Negotiations may depend on unity and consensus

Bringing peace will involve great courage, compromise on all fronts; it will require support from parties involved, those who support parties involved.

US Secretary of State John Kerry looking serious 370 (photo credit: REUTERS/Jacquelyn Martin/Poo)
US Secretary of State John Kerry looking serious 370
(photo credit: REUTERS/Jacquelyn Martin/Poo)
US Secretary of State John Kerry has just announced the planned resumption of peace negotiations between the Palestinians and Israelis. One would hope that this development would be embraced by the diverse constituencies of the world Jewish community.
However, I predict that many constituencies (liberal, centrist or conservative) will either remain silent, be critical or predict gloom and doom before the actual negotiations start. A negative attitude may contribute to the derailing of negotiations as much as anything else.

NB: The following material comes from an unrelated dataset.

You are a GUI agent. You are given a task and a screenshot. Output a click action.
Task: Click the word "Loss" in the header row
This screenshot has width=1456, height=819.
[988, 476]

What would be refreshing and somewhat new would be to see immediate statements from liberal, conservative and centrist groups expressing support for these efforts and putting aside internal competitive prejudices toward the other.
This is a time when the world Jewish community needs to come together and be supportive of the governments involved in negotiations. These, in turn, must try to hammer out details of a two-state solution that allows Palestinians and Israelis to live side-by-side and peacefully with one another, however the parties chose to define it in negotiations.
Now is not the time for the world and all of its constituencies to try to impose external agendas and preconditions, prejudices and predictions of failure, gloom and doom. This is a time for all groups who say they support peace for Israel to come out in favor of the processes developing right now, even if they have reservations about particulars and the people involved. This is a time for optimism and earnestness.
This is not the time for the picking apart of the players and the processes working toward peace, especially by those who do not have to live in the region and have to deal on a daily basis with the consequences. Israel is a mature and democratic enough nation to determine what’s in its best interest in both the short- and long- term, and will deal accordingly.
Diaspora constituencies will have to learn to live with the results, difficult as they may seem for those involved. Israel must determine its own sovereign interest, which may change its relationship with some Diaspora constituencies and which will be part of the natural evolutionary process of the state.
Bringing peace will involve great courage and compromise on all fronts.
It will require support from the parties involved and those who support them.
Those who demand “all or nothing” solutions will be disappointed and those who demand, “do this and don’t do that,” will also be disappointed.
The peace will have to make sense to those who have to live with it and enforce it, and perhaps less to ideological extremists. The peace will have strengths and weaknesses from many perspectives, but we must accept that there is no perfect solution; any solution may aggrieve some factions who will have to be contained in their zealotry. This exists on both sides.
The point is that we must go into the process with hope, courage and a certain faith that the parties will do the best they can, realizing that the price of peace for the peacemakers has often been their lives, a price many of the pundits, polemicists and critics are not willing to consider. We must admire the courage of all involved since the stakes are high both for private citizens and for their leaders.
One of the things we have learned in the 70-year struggle for peace in the region is that there always will be skepticism, rejectionism, extremism and constant criticism of efforts for peaceful resolution of differences. What we need now, which is new from our side, is universal support for a process that is necessary to the survival of the State of Israel and the ongoing strength and perpetuation of the Jewish people and is supported by many constituencies for the peacemakers.
As Jews, we need to come together, whatever our political and religious orientations, to pray and work for the success of these processes. We know that if they fail, many Jewish lives will continue to be lost, our people will become further fractionalized and future opportunities to achieve peace will become fewer and fewer.
Peace is so vital that we must put aside differences and work together to be supportive of the efforts of the courageous leaders who are putting much on the line to achieve it.
The writer is president emeritus and cofounder of Scholars for Peace in the Middle East.